Harry Steinbusch, PhD: I don't believe we will have one pill for Alzheimer's. We will have a combi therapy like we see also with HIV, so we have a therapy which we use which we're going to treat different, different parts of Alzheimer's and different forms, and that needs further research. We need, we will see already in I think also here in the U.S., the increase in Alzheimer's is less sharp as we had expected. It's a little bit, it's not going downwards, but it's simply not as sharp as we thought because of the changes in the lifestyle of the people. People are changing, diets are changing. I'm not sure in the U.S. because I must confess, I can see a lot of people here with obesity and we're also going to look, what role of obesity does in AD, That's another project which will be, what is the role of the environment on AD? What is the role of stress-related events?

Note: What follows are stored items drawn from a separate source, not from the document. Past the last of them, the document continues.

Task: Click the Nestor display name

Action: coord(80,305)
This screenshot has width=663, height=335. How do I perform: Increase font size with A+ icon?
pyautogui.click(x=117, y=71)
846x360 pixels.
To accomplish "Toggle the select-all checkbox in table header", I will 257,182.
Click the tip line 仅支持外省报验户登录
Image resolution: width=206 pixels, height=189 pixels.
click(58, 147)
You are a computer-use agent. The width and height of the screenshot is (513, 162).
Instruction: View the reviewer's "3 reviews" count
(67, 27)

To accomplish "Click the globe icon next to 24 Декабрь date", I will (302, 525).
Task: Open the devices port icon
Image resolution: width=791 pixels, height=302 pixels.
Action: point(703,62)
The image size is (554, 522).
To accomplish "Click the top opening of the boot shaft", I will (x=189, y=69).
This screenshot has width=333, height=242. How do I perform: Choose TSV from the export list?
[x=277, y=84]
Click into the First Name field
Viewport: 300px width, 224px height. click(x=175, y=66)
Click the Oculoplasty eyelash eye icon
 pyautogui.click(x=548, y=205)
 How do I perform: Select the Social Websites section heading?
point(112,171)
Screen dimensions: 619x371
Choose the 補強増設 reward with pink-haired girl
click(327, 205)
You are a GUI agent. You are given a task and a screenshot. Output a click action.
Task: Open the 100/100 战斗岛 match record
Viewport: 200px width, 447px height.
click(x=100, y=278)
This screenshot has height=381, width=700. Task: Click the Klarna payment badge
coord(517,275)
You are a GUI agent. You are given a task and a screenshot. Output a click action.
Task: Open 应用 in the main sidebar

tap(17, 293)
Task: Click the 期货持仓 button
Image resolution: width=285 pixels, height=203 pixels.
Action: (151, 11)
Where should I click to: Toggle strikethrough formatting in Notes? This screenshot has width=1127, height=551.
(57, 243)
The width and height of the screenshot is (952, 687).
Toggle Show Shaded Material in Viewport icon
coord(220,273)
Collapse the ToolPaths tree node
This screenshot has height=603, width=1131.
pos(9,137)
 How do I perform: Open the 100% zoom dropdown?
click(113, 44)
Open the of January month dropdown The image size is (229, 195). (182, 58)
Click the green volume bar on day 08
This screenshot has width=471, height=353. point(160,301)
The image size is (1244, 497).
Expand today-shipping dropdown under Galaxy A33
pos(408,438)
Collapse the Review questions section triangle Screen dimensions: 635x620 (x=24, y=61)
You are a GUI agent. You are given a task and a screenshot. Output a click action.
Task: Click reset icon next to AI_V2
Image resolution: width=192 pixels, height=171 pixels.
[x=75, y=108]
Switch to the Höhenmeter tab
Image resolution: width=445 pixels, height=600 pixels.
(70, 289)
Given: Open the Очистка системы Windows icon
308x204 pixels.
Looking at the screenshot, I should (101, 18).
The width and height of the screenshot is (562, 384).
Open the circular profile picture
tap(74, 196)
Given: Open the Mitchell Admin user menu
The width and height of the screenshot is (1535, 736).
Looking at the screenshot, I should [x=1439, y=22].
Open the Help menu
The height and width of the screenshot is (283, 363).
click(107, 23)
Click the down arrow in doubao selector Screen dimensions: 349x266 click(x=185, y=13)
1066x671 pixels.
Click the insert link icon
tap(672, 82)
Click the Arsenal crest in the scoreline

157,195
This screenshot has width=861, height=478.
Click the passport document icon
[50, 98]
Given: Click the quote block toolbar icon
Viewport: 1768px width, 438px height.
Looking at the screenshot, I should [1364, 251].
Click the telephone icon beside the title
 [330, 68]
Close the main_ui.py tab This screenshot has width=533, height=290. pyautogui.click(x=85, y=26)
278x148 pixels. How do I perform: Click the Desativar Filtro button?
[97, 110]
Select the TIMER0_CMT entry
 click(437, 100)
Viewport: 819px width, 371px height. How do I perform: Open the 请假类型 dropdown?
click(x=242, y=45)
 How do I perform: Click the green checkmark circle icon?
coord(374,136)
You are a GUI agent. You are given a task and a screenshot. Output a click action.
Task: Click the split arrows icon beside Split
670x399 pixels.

What people have in our society at the moment? So, we do have a lot of challenges in which we need funding for to pursue.
Diane Bovenkamp, PhD: And we can't just give up, I mean, we have to almost double down, and like what you said, research equals hope and we need we need more funds to help, you know, encourage these innovative ideas, attract young investigators, and retain them in the field, and so that we can serve, you know, the families affected by this devastating disease.
Frank LaFerla, PhD: I mean treatment or cure is only going to come through research. Wishing and hoping is not going to get us there.
Harry Steinbusch, PhD: It's not a choice between treatment and cure. It's treatment and cure. Treatment, cure, and care. You all need them. So basically, for me, the most important part is that we have to bring it more to a personalized level. We have in Europe, the big discussion about immigration. We got a big administration from the Mediterranean. and from Africa, of course. Questions which are coming there is, do we have to treat also people with a genetic differ—with a different genetic background in a different way, related to Alzheimer's. That's do we have different care houses for different populations. All these questions are there, important.
Diane Bovenkamp, PhD: Yeah, and disease has no borders. It's a global, global situation.